═══ Exercise inputs

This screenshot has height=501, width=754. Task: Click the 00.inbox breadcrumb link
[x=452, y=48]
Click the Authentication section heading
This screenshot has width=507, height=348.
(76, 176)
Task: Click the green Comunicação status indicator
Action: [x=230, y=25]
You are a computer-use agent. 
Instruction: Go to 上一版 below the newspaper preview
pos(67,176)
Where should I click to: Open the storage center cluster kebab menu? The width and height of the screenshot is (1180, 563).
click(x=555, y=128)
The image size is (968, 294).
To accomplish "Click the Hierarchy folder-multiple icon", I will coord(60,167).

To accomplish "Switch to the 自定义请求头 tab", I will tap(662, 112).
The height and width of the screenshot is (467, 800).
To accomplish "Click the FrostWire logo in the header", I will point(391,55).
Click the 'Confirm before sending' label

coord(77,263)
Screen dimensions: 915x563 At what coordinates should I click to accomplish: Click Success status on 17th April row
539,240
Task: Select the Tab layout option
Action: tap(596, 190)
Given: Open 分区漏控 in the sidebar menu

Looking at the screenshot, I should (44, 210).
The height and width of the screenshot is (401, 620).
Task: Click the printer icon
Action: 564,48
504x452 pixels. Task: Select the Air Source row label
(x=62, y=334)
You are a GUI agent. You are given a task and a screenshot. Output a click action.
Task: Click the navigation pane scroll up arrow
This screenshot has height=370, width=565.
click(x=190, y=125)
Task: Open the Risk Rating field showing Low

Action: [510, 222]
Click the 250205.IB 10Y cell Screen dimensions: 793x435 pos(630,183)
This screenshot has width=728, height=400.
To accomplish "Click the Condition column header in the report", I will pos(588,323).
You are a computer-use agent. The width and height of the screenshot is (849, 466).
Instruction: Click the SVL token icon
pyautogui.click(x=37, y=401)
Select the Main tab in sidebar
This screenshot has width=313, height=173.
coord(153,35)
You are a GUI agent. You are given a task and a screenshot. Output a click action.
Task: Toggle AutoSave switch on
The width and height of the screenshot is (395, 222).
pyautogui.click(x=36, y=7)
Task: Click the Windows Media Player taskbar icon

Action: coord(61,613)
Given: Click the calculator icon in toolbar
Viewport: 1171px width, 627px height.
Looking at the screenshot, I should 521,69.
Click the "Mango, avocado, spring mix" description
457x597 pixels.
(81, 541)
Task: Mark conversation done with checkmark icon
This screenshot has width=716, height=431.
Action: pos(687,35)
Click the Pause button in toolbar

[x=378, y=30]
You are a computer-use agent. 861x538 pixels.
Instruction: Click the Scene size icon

══════

### Exercise directions:
Print, without any change, the line containing "Given: Click the calculator icon in toolbar" and each line after it to the end of the material.

### Solved problem:
Given: Click the calculator icon in toolbar
Viewport: 1171px width, 627px height.
Looking at the screenshot, I should 521,69.
Click the "Mango, avocado, spring mix" description
457x597 pixels.
(81, 541)
Task: Mark conversation done with checkmark icon
This screenshot has width=716, height=431.
Action: pos(687,35)
Click the Pause button in toolbar

[x=378, y=30]
You are a computer-use agent. 861x538 pixels.
Instruction: Click the Scene size icon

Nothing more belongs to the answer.